■ Written request A
Identify each line of the records below that contains the word "resolution" and copy those lines.
◇ ◇ ◇ ◇ ◇ ◇ ◇
The requirement to release all test items each year is not only costly and impractical; it will impede the Commonwealth’s ability to develop and sustain a valid, high quality assessment system. Any high quality assessment system requires that some test items be administered each year that are not released. Specifically, within each assessment are questions that are used and reused to calibrate test results from one year to the next. These questions must be kept confidential to enable valid scoring over time. In addition, each assessment includes test items that are being piloted and evaluated for use in subsequent tests. Similarly, these questions cannot be released without compromising future test validity. The proposed mandate to release all test items for each grade and each subject every year is completely contrary to the Commonwealth’s interest in maintaining a psychometrically valid, high quality assessment system that is both defensible educationally and well positioned to withstand legal challenge.
◇ ◇ ◇ ◇ ◇ ◇ ◇
■ Written request B
Translate this sentence from the passage on releasing test items into Spanish: "These questions must be kept confidential to enable valid scoring over time."
◇ ◇ ◇ ◇ ◇ ◇ ◇
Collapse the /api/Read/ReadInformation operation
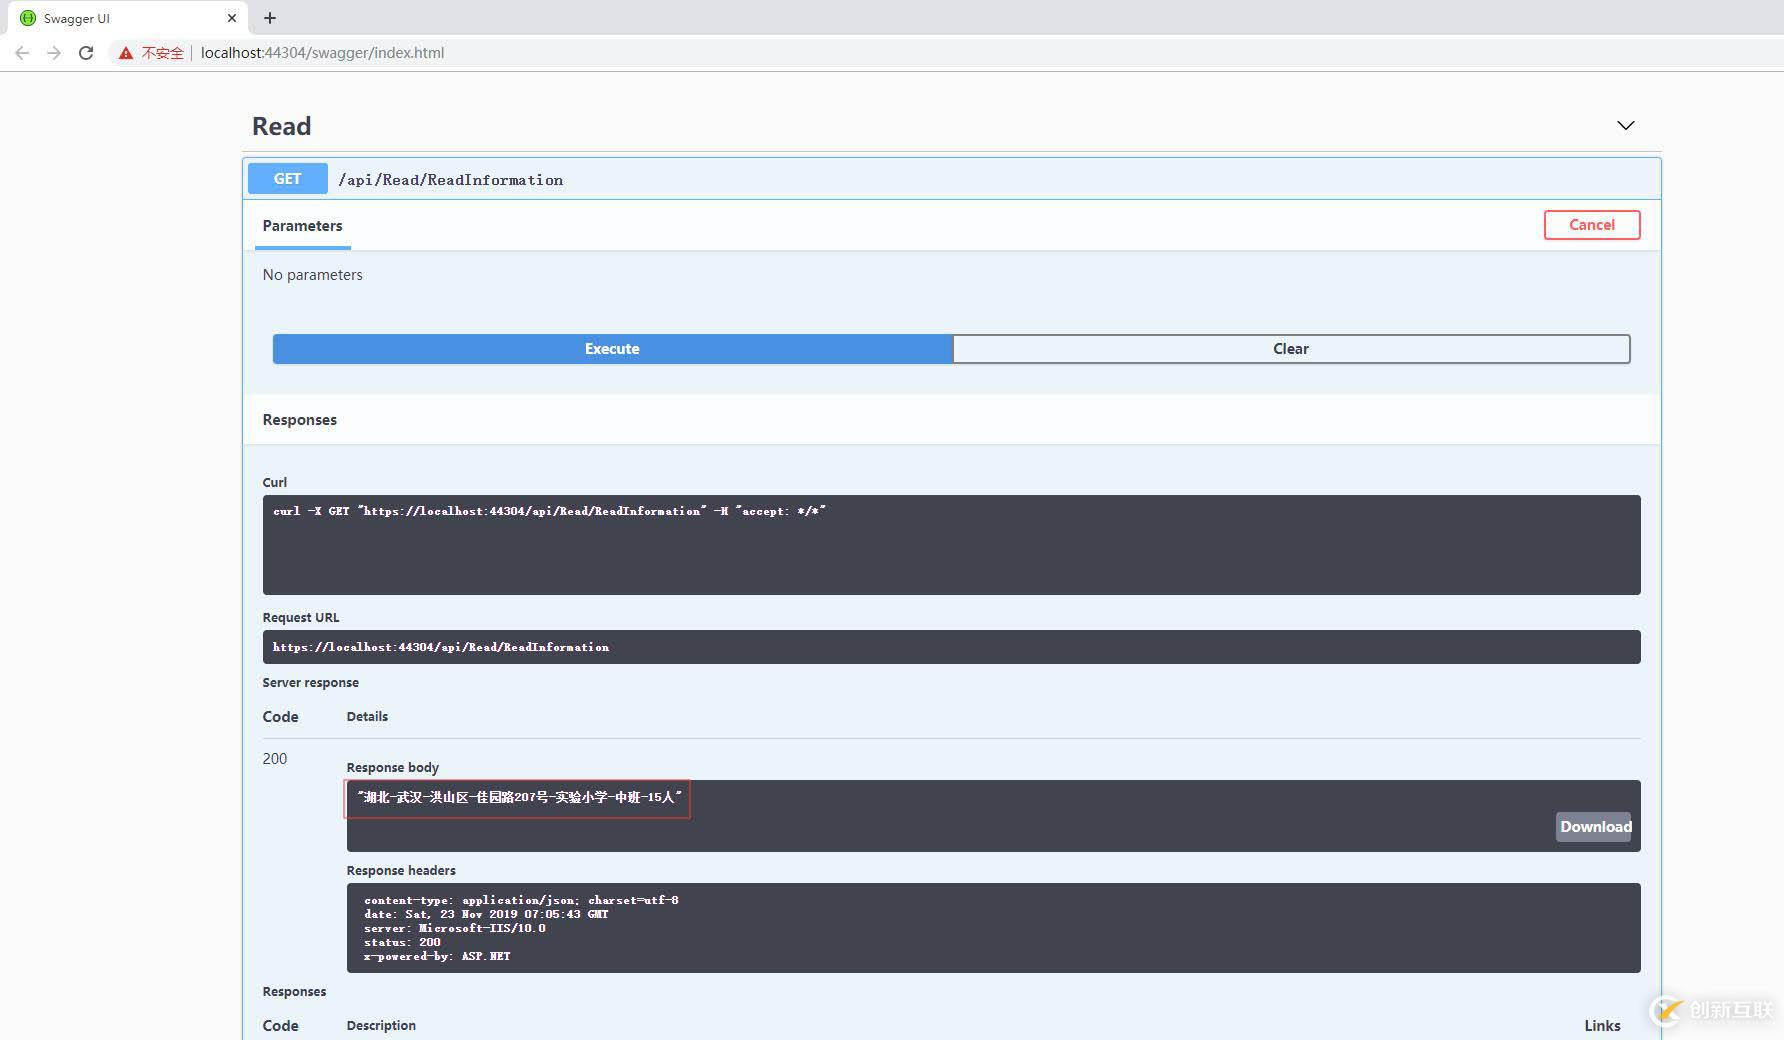Screen dimensions: 1784x1040 coord(450,179)
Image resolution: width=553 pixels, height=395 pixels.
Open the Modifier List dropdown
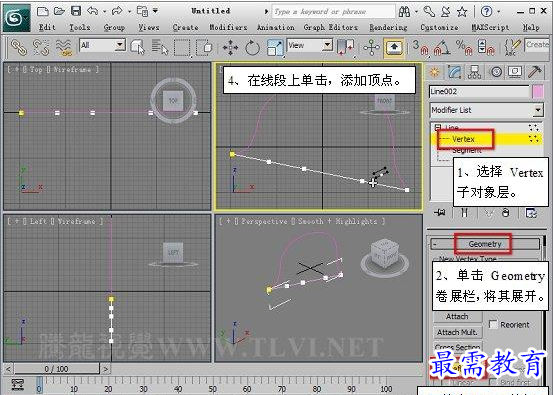[x=487, y=110]

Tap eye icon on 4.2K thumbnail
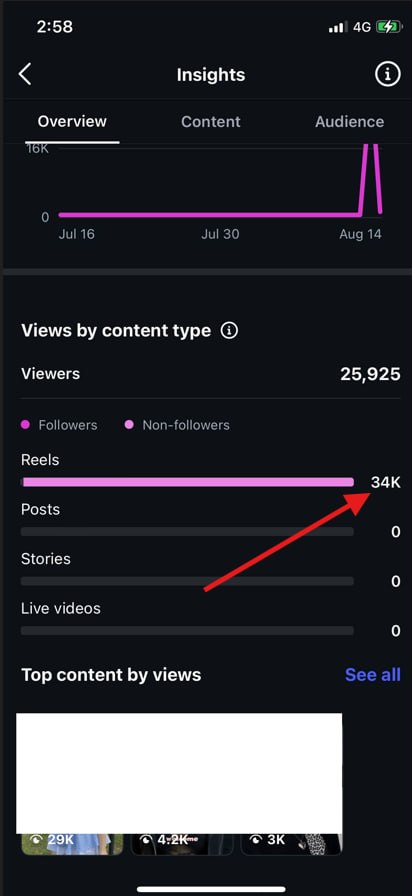click(147, 840)
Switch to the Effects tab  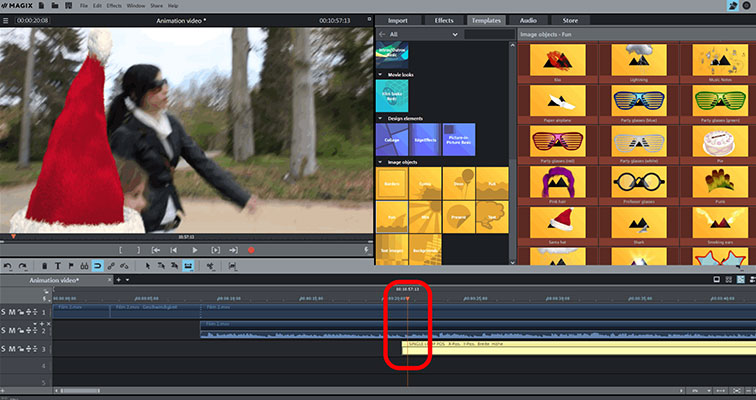click(443, 19)
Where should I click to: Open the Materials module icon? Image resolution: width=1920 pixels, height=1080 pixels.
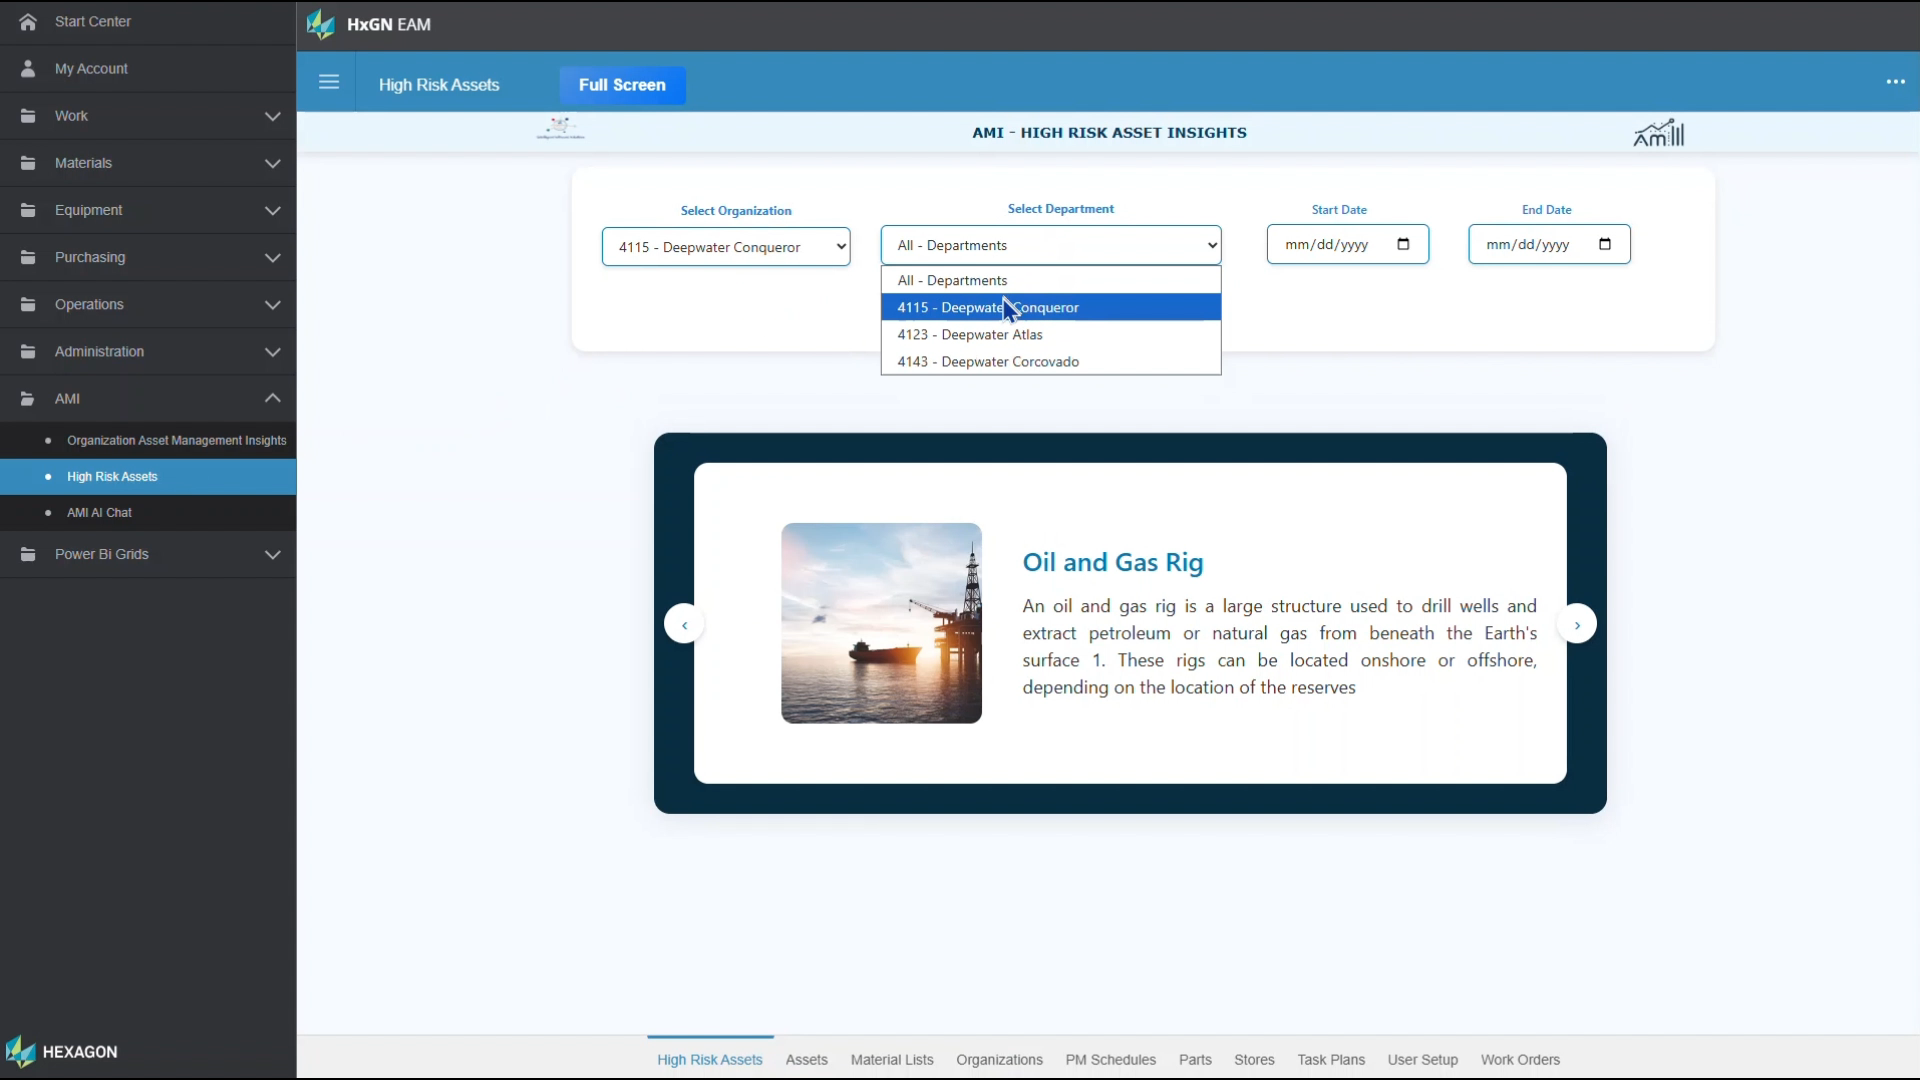click(28, 162)
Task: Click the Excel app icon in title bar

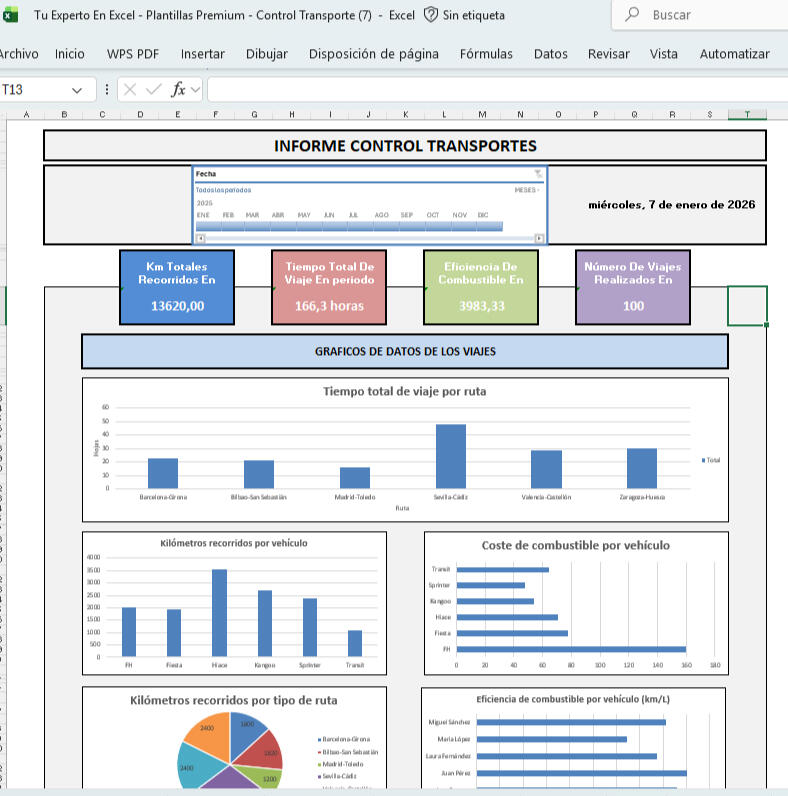Action: (9, 15)
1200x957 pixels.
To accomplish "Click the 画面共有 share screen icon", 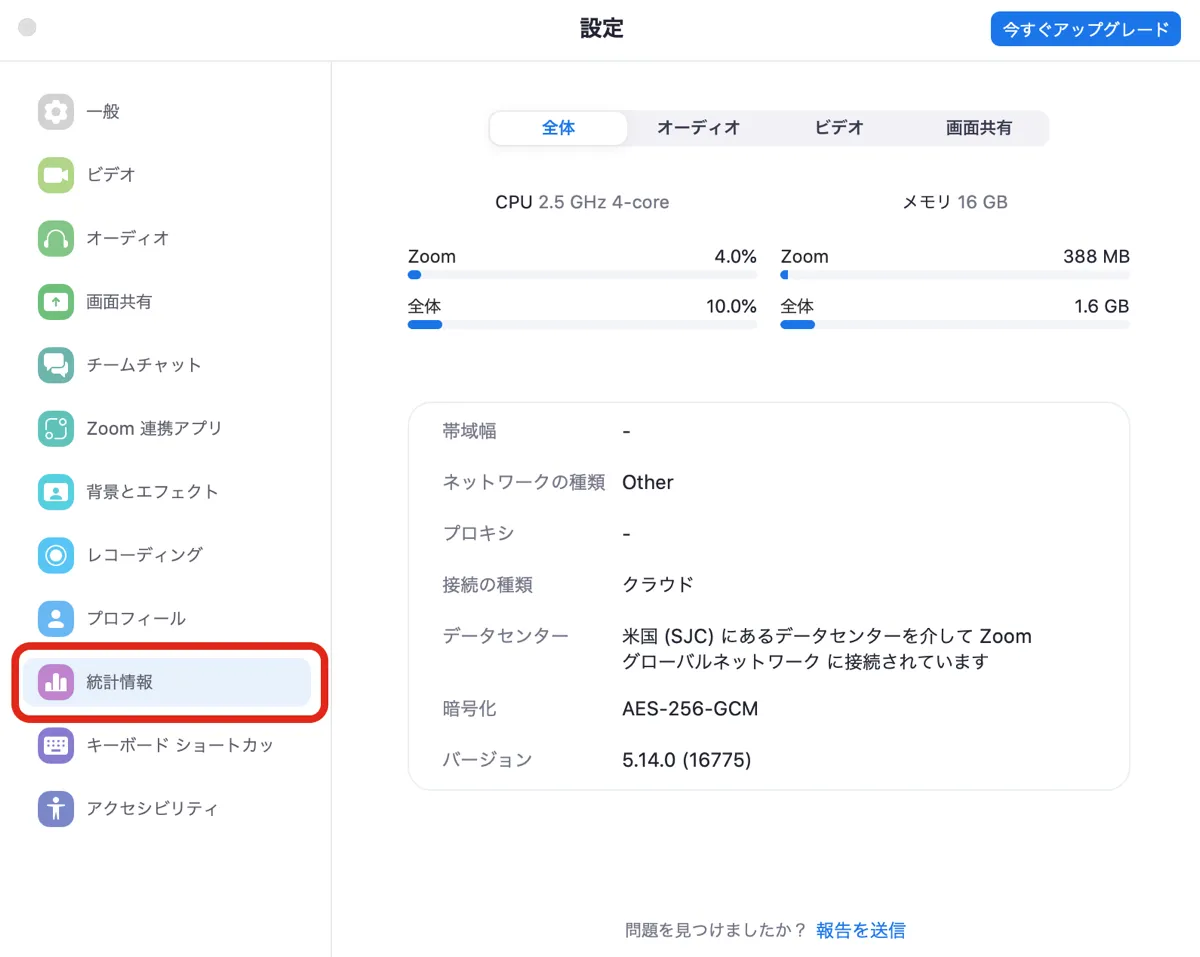I will (56, 302).
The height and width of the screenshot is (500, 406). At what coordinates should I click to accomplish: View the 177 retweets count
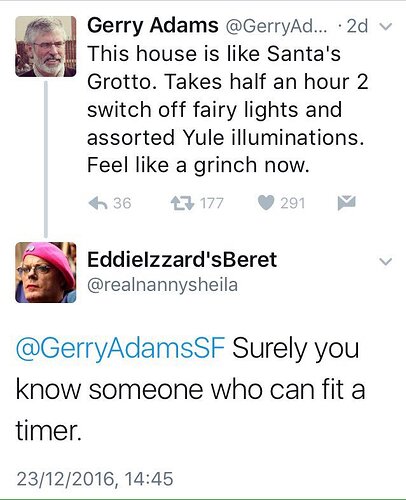[212, 203]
◇ ◇ ◇ ◇ ◇ ◇ ◇
■ Written response A
Image resolution: width=553 pixels, height=395 pixels.
Where should I click to: Open the Materials module icon? Image resolution: width=1920 pixels, height=1080 pixels.

■ Written response B
Estas preguntas deben mantenerse confidenciales para permitir una puntuación válida a lo largo del tiempo.